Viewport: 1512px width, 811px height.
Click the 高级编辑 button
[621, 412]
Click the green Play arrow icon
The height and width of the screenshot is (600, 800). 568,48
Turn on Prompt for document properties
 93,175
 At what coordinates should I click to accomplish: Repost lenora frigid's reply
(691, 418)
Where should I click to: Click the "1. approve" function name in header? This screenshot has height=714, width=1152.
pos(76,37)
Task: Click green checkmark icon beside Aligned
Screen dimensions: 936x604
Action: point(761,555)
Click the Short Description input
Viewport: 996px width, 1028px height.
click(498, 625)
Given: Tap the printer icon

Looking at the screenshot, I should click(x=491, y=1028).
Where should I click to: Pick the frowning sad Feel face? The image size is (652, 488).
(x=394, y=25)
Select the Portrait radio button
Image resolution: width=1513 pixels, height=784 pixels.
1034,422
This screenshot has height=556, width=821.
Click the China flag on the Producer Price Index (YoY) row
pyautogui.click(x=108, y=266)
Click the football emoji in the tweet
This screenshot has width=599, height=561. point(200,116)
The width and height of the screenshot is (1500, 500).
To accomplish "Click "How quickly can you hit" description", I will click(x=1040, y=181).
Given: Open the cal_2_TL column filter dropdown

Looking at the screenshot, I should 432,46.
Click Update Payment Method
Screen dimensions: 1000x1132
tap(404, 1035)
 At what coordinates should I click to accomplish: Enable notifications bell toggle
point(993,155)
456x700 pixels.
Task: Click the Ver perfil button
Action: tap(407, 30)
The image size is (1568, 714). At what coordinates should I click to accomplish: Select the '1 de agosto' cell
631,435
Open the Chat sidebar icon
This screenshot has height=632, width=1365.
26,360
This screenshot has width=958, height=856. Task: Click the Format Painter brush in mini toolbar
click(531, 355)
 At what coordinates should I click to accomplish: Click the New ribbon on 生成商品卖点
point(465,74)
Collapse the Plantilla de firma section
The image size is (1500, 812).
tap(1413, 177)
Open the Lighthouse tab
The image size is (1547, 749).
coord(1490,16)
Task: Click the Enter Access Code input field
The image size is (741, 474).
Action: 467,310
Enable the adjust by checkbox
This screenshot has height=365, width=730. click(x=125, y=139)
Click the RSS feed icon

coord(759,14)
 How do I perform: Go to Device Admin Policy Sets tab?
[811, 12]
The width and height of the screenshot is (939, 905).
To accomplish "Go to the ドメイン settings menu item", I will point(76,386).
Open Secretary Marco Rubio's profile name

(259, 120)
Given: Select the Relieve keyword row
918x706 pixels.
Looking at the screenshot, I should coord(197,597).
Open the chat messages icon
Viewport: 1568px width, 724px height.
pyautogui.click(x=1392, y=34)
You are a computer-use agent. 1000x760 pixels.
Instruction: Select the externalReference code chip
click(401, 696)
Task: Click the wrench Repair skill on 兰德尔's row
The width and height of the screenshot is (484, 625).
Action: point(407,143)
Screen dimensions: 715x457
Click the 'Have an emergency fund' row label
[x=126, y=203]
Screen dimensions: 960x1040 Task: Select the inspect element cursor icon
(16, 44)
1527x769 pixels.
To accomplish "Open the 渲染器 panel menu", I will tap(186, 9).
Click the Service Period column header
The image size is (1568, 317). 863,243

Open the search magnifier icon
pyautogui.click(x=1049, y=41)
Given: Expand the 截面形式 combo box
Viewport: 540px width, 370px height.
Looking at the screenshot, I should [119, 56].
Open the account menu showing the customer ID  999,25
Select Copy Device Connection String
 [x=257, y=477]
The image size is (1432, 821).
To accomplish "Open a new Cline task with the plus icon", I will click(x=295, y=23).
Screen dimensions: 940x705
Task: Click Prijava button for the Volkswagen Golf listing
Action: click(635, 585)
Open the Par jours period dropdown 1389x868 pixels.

→ ACTION ITEM
Exactly the lines from the one containing "Open the account" to the last line of the entries above must be duplicated, with both of those lines included and nothing more.

→ SOLUTION FOR THIS TASK
Open the account menu showing the customer ID  999,25
Select Copy Device Connection String
 [x=257, y=477]
The image size is (1432, 821).
To accomplish "Open a new Cline task with the plus icon", I will click(x=295, y=23).
Screen dimensions: 940x705
Task: Click Prijava button for the Volkswagen Golf listing
Action: click(635, 585)
Open the Par jours period dropdown 1389x868 pixels.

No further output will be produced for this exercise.